* **Records to process**:
— start —

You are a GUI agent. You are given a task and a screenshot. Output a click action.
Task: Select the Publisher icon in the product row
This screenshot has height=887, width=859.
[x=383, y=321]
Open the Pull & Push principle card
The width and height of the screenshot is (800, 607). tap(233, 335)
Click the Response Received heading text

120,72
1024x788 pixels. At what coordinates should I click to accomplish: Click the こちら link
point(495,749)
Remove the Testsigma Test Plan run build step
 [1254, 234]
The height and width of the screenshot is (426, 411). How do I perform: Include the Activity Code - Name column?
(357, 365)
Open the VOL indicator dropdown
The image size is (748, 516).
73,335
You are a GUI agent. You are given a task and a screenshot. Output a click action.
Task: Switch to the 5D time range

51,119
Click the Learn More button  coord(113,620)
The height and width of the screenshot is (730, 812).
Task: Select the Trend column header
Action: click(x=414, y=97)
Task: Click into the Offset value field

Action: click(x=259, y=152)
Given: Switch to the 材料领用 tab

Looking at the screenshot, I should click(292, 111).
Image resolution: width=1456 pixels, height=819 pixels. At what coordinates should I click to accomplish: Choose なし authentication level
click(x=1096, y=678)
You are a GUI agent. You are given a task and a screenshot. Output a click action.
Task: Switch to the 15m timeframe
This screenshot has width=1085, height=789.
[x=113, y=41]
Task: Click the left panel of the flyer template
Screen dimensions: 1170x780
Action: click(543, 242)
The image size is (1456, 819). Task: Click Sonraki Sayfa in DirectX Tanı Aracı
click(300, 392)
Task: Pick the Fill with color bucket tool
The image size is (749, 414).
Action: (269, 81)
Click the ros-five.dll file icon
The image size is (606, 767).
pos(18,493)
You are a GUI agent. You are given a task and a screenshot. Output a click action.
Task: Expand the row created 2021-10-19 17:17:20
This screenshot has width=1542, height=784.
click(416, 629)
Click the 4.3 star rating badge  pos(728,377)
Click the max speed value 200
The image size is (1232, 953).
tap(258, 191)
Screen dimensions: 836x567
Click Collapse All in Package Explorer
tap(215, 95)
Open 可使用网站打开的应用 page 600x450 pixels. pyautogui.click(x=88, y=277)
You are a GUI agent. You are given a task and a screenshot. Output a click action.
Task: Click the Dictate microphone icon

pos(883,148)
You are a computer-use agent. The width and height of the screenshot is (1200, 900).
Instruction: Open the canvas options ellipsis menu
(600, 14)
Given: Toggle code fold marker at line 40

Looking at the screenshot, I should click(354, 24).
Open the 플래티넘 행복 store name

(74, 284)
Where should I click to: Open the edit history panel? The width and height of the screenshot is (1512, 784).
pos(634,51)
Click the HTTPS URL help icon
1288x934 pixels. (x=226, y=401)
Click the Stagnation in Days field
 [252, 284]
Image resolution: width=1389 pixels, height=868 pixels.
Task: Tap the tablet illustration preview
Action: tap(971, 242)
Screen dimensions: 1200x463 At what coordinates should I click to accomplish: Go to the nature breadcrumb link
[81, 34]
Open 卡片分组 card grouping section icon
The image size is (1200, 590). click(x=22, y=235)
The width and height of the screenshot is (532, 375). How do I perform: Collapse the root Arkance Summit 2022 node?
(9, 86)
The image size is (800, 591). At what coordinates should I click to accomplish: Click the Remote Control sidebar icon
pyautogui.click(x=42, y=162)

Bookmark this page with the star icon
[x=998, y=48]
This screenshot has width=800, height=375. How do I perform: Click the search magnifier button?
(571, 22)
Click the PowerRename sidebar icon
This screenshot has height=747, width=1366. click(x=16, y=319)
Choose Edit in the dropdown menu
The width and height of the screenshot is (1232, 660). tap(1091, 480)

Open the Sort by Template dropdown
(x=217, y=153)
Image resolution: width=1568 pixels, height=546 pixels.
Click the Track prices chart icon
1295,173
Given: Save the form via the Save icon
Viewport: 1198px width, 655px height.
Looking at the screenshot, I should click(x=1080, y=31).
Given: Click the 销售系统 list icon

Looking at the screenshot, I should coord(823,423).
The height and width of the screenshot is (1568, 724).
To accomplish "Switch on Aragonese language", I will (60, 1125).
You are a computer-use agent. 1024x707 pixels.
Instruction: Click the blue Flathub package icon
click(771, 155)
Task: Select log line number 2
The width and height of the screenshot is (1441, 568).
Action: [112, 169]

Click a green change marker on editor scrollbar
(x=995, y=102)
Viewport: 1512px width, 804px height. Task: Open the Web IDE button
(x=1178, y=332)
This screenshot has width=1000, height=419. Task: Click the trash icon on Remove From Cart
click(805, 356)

— end —

* **Written request**: Rewrite all of the data above, replacing every "GUI agent" with "interface agent". Leave everything else unchanged.

* **Final result**:
You are a interface agent. You are given a task and a screenshot. Output a click action.
Task: Select the Publisher icon in the product row
This screenshot has height=887, width=859.
[x=383, y=321]
Open the Pull & Push principle card
The width and height of the screenshot is (800, 607). tap(233, 335)
Click the Response Received heading text

120,72
1024x788 pixels. At what coordinates should I click to accomplish: Click the こちら link
point(495,749)
Remove the Testsigma Test Plan run build step
 [1254, 234]
The height and width of the screenshot is (426, 411). How do I perform: Include the Activity Code - Name column?
(357, 365)
Open the VOL indicator dropdown
The image size is (748, 516).
73,335
You are a interface agent. You are given a task and a screenshot. Output a click action.
Task: Switch to the 5D time range

51,119
Click the Learn More button  coord(113,620)
The height and width of the screenshot is (730, 812).
Task: Select the Trend column header
Action: click(x=414, y=97)
Task: Click into the Offset value field

Action: click(x=259, y=152)
Given: Switch to the 材料领用 tab

Looking at the screenshot, I should click(292, 111).
Image resolution: width=1456 pixels, height=819 pixels. At what coordinates should I click to accomplish: Choose なし authentication level
click(x=1096, y=678)
You are a interface agent. You are given a task and a screenshot. Output a click action.
Task: Switch to the 15m timeframe
This screenshot has width=1085, height=789.
[x=113, y=41]
Task: Click the left panel of the flyer template
Screen dimensions: 1170x780
Action: click(543, 242)
The image size is (1456, 819). Task: Click Sonraki Sayfa in DirectX Tanı Aracı
click(300, 392)
Task: Pick the Fill with color bucket tool
The image size is (749, 414).
Action: (269, 81)
Click the ros-five.dll file icon
The image size is (606, 767).
pos(18,493)
You are a interface agent. You are given a task and a screenshot. Output a click action.
Task: Expand the row created 2021-10-19 17:17:20
This screenshot has width=1542, height=784.
click(416, 629)
Click the 4.3 star rating badge  pos(728,377)
Click the max speed value 200
The image size is (1232, 953).
tap(258, 191)
Screen dimensions: 836x567
Click Collapse All in Package Explorer
tap(215, 95)
Open 可使用网站打开的应用 page 600x450 pixels. pyautogui.click(x=88, y=277)
You are a interface agent. You are given a task and a screenshot. Output a click action.
Task: Click the Dictate microphone icon

pos(883,148)
You are a computer-use agent. The width and height of the screenshot is (1200, 900).
Instruction: Open the canvas options ellipsis menu
(600, 14)
Given: Toggle code fold marker at line 40

Looking at the screenshot, I should click(354, 24).
Open the 플래티넘 행복 store name

(74, 284)
Where should I click to: Open the edit history panel? The width and height of the screenshot is (1512, 784).
pos(634,51)
Click the HTTPS URL help icon
1288x934 pixels. (x=226, y=401)
Click the Stagnation in Days field
 [252, 284]
Image resolution: width=1389 pixels, height=868 pixels.
Task: Tap the tablet illustration preview
Action: tap(971, 242)
Screen dimensions: 1200x463 At what coordinates should I click to accomplish: Go to the nature breadcrumb link
[81, 34]
Open 卡片分组 card grouping section icon
The image size is (1200, 590). click(x=22, y=235)
The width and height of the screenshot is (532, 375). How do I perform: Collapse the root Arkance Summit 2022 node?
(9, 86)
The image size is (800, 591). At what coordinates should I click to accomplish: Click the Remote Control sidebar icon
pyautogui.click(x=42, y=162)

Bookmark this page with the star icon
[x=998, y=48]
This screenshot has width=800, height=375. How do I perform: Click the search magnifier button?
(571, 22)
Click the PowerRename sidebar icon
This screenshot has height=747, width=1366. click(x=16, y=319)
Choose Edit in the dropdown menu
The width and height of the screenshot is (1232, 660). tap(1091, 480)

Open the Sort by Template dropdown
(x=217, y=153)
Image resolution: width=1568 pixels, height=546 pixels.
Click the Track prices chart icon
1295,173
Given: Save the form via the Save icon
Viewport: 1198px width, 655px height.
Looking at the screenshot, I should click(x=1080, y=31).
Given: Click the 销售系统 list icon

Looking at the screenshot, I should coord(823,423).
The height and width of the screenshot is (1568, 724).
To accomplish "Switch on Aragonese language", I will (60, 1125).
You are a computer-use agent. 1024x707 pixels.
Instruction: Click the blue Flathub package icon
click(771, 155)
Task: Select log line number 2
The width and height of the screenshot is (1441, 568).
Action: [112, 169]

Click a green change marker on editor scrollbar
(x=995, y=102)
Viewport: 1512px width, 804px height. Task: Open the Web IDE button
(x=1178, y=332)
This screenshot has width=1000, height=419. Task: Click the trash icon on Remove From Cart
click(805, 356)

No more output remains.